*Do this*
Copy the items word for word, starting at the line that contains "przekąska (421, 1317)" and ending at the line that contains "przepis na sos (392, 1396)", with both of those lines included.

*Extracted information*
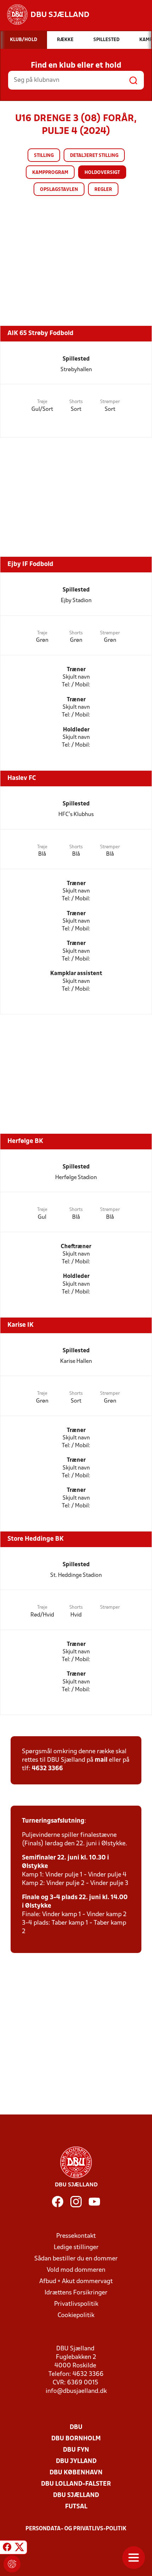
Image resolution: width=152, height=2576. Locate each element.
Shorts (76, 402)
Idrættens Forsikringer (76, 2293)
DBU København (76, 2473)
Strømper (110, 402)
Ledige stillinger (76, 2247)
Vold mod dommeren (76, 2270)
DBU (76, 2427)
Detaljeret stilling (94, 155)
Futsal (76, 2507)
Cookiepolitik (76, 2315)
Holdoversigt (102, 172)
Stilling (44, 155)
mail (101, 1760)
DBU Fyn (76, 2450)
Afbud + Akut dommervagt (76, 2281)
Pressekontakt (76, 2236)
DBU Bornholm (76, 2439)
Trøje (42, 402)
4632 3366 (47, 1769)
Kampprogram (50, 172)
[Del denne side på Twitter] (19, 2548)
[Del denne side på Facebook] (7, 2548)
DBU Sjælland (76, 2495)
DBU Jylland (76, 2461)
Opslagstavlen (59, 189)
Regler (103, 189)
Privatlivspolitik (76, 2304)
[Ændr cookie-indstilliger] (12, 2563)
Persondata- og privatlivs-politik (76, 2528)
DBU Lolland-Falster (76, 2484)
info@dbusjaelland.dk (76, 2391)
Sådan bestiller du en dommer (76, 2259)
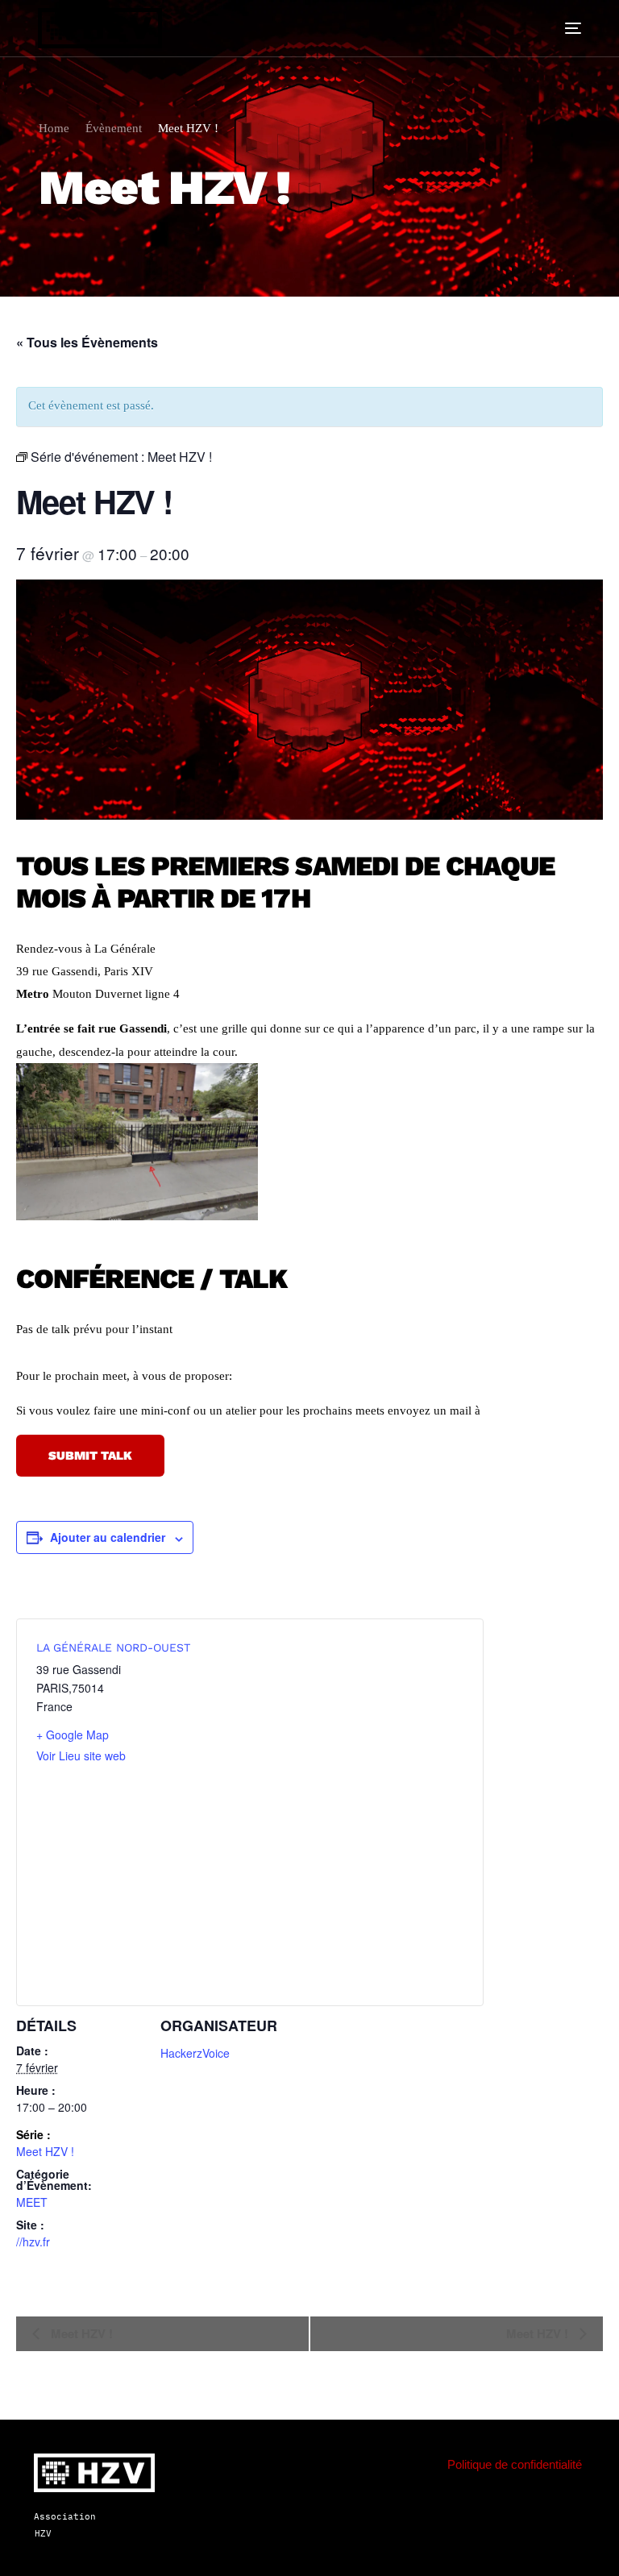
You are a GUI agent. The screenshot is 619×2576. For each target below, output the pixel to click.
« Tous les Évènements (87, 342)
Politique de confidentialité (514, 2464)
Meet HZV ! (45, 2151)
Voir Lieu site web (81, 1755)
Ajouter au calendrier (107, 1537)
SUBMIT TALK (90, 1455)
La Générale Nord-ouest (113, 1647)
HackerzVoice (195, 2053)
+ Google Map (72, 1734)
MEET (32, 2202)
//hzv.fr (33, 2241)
--
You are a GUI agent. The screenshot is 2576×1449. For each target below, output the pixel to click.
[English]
...
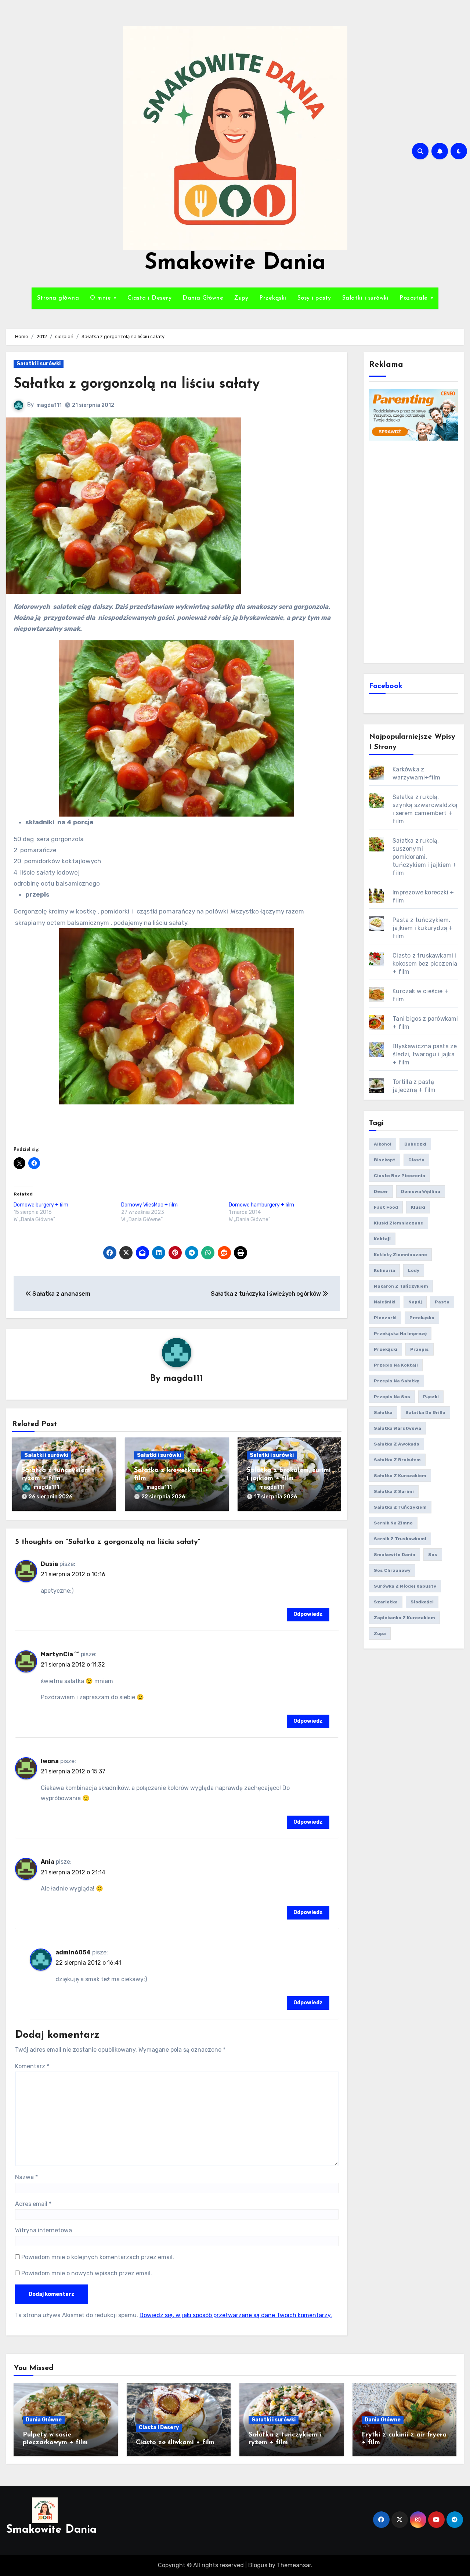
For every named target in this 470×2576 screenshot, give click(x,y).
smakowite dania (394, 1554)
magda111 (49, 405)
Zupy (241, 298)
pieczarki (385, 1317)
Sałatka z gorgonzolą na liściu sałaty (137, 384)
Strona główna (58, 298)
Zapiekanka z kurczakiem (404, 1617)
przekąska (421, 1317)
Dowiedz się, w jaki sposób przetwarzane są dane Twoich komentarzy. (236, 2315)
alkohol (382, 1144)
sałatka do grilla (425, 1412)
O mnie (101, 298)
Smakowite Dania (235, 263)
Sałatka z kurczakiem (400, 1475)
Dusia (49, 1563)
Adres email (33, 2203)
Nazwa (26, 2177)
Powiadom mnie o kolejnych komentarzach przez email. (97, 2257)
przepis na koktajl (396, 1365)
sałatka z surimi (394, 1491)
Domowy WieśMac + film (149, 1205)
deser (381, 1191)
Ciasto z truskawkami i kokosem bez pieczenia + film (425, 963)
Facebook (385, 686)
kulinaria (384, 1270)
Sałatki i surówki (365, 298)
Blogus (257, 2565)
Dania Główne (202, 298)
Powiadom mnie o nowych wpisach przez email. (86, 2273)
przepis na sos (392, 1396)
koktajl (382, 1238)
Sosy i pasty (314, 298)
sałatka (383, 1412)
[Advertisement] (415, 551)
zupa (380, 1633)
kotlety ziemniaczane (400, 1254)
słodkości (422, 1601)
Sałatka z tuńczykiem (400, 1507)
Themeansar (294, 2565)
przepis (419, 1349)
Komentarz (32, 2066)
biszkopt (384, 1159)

*Task response*
przekąska (421, 1317)
Dowiedz się, w jaki sposób przetwarzane są dane Twoich komentarzy. (236, 2315)
alkohol (382, 1144)
sałatka do grilla (425, 1412)
O mnie (101, 298)
Smakowite Dania (235, 263)
Sałatka z kurczakiem (400, 1475)
Dusia (49, 1563)
Adres email (33, 2203)
Nazwa (26, 2177)
Powiadom mnie o kolejnych komentarzach przez email. (97, 2257)
przepis na koktajl (396, 1365)
sałatka z surimi (394, 1491)
Domowy WieśMac + film (149, 1205)
deser (381, 1191)
Ciasto z truskawkami i kokosem bez pieczenia + film (425, 963)
Facebook (385, 686)
kulinaria (384, 1270)
Sałatki i surówki (365, 298)
Blogus (257, 2565)
Dania Główne (202, 298)
Powiadom mnie o nowych wpisach przez email. (86, 2273)
przepis na sos (392, 1396)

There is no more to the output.